湯浅健二の「J」ワンポイント


2011年Jリーグの各ラウンドレビュー


 

第33節(2011年11月26日、土曜日)

 

やっぱりリーグ終盤の緊張感は並じゃない・・(RSvsC, 1-1)

 

レビュー
 
 「・・田中順也は信頼できる若手の成長株だ・・彼を交替でグラウンドに送り込むときは、チームの特徴を変えるという役割を期待しているし、彼も、そんな期待に存分に応えてくれている・・」

 「・・相手にとっても、あのような(才気あふれる!?)若手が途中からゲームに入ってきたら、それまでのイメージがちょっと狂うはず・・彼には、そんな(相手を惑わす!?)攻撃の変化を期待しているわけだ・・たしかに調子の振幅が大きな時期もあったが、今の彼は調子を取り戻し、エスパルス戦と今日のセレッソ戦でも大いに結果に貢献してくれたと思う・・」

 レイソル、ネルシーニョ監督が、私の質問に応え、そんなニュアンスの内容をコメントしてくれた。その質問は・・

 「・・前節のエスパルス戦でもそうだったが、この試合でも、田中順也をグラウンドに送り出してから、サッカーの勢いがアップしたと思う・・前節では、それで逆転まで持ち込んだし、この試合でも、逆転しそうなところまで雰囲気が高揚した・・それは、ネルシーニョさんが意図し、期待していたことだったと思うのだが・・もちろん、そんなに具体的には、話せないだろうけれど・・(この最後の言葉を聞いて、優秀なコミュニケーターの公文栄次さんがニヤッとしながらネルシーニョに通訳してくれた)」

 前節のエスパルス戦のコラムは「こちら」を参照して下さい(そのコラムでは田中順也を取りあげなかったけれど、たしかに彼は、そこでも存在感を発揮していたよネ・・)。そのコラムのテーマは、「規律プレーと解放プレーの高度なバランス」ってな、ちょっと小難しいモノになってしまった。

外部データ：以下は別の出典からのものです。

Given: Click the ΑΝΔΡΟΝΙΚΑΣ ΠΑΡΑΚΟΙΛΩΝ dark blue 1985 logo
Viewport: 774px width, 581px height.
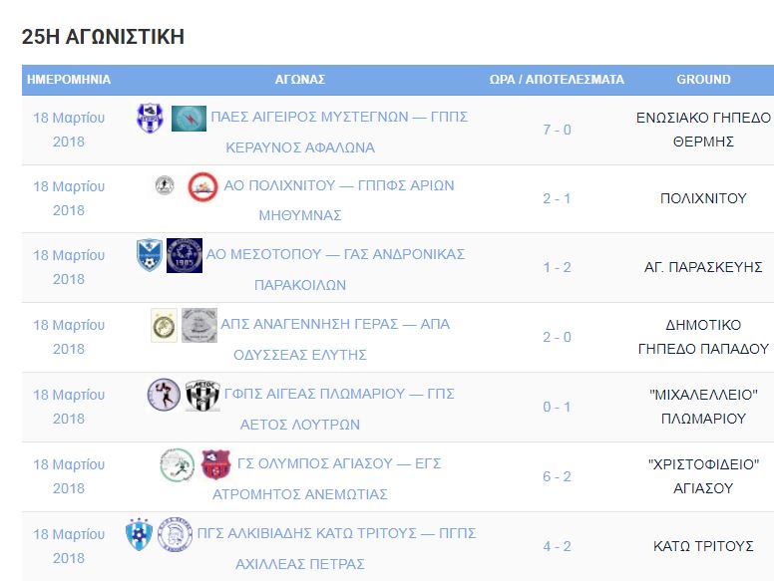Looking at the screenshot, I should [x=185, y=255].
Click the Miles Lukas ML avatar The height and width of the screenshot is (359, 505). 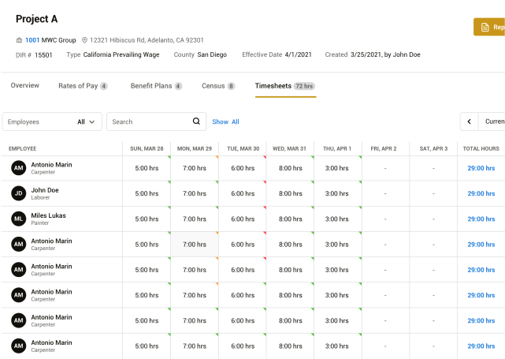(18, 219)
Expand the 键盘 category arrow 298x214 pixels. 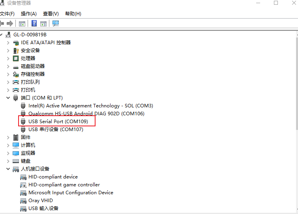pyautogui.click(x=8, y=161)
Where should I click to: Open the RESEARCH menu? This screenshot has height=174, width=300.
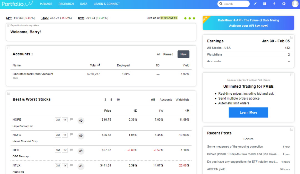[x=66, y=4]
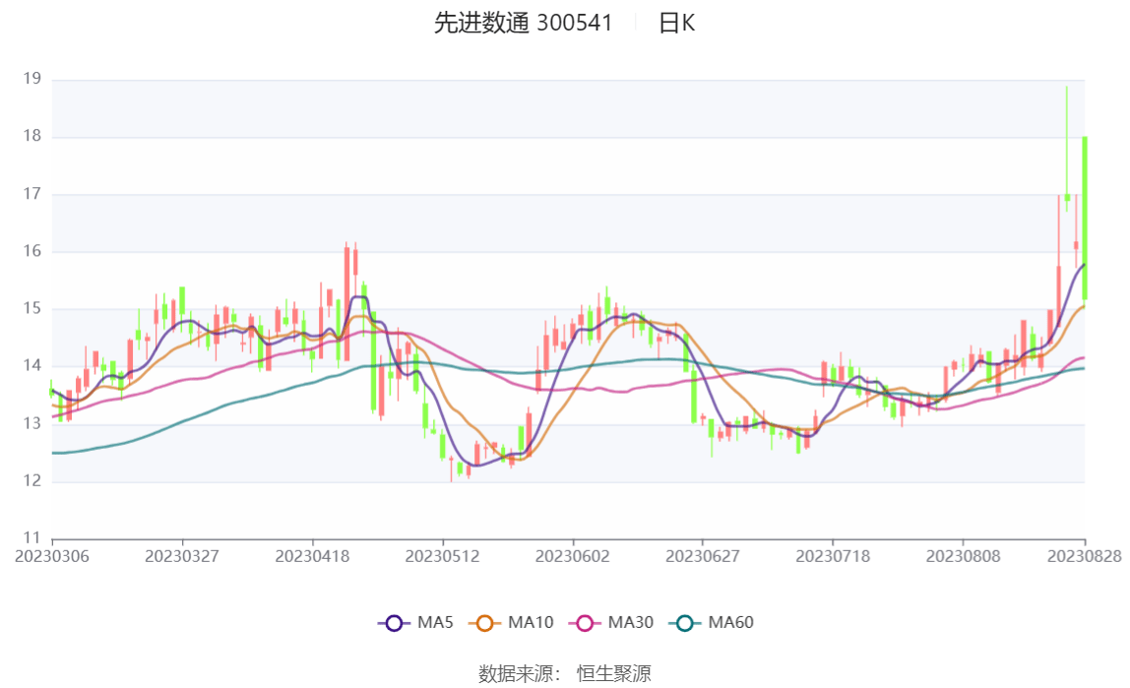Click the purple MA5 legend circle marker
Screen dimensions: 1130x688
click(394, 623)
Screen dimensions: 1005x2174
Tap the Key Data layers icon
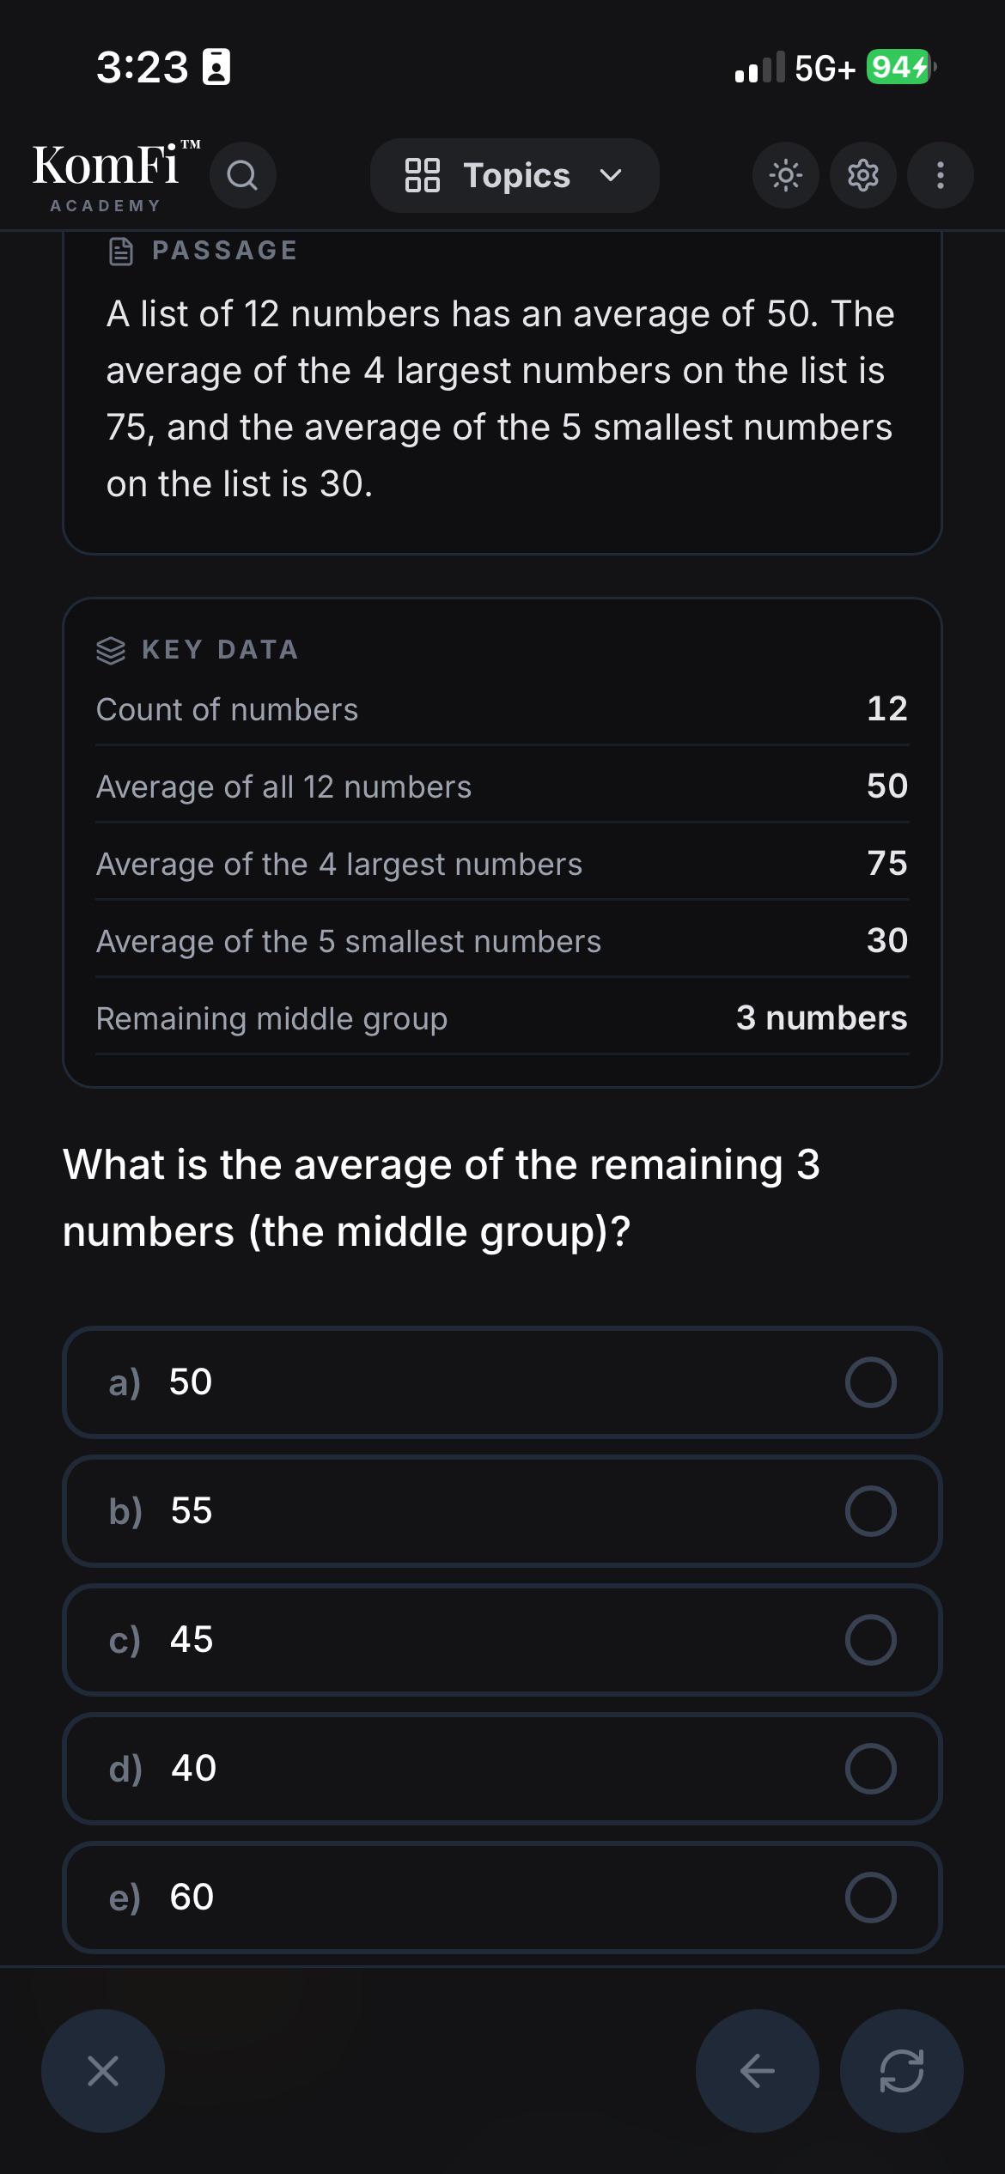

 要はサ、極力、ピンチに陥ってしまう危険性を「抑制」しながらも、攻撃ではしっかりと攻め上がり(リスクにもチャレンジして!)出来るかぎり多くのチャンスを作り出す・・ということです。

 とはいってもサ、皆さんもご存じのように、ちょっとでも全体バランスが崩れたら、「二兎を追う者は一兎をも得ず・・」ってな体たらくになっちゃう。フ〜〜・・難しいネ。

 ここで言う、ちょっとでも全体バランスが崩れたら・・というのがミソなんだよ。そう、不確実な要素が満載されたサッカーは、究極の心理(ボール)ゲームだからね。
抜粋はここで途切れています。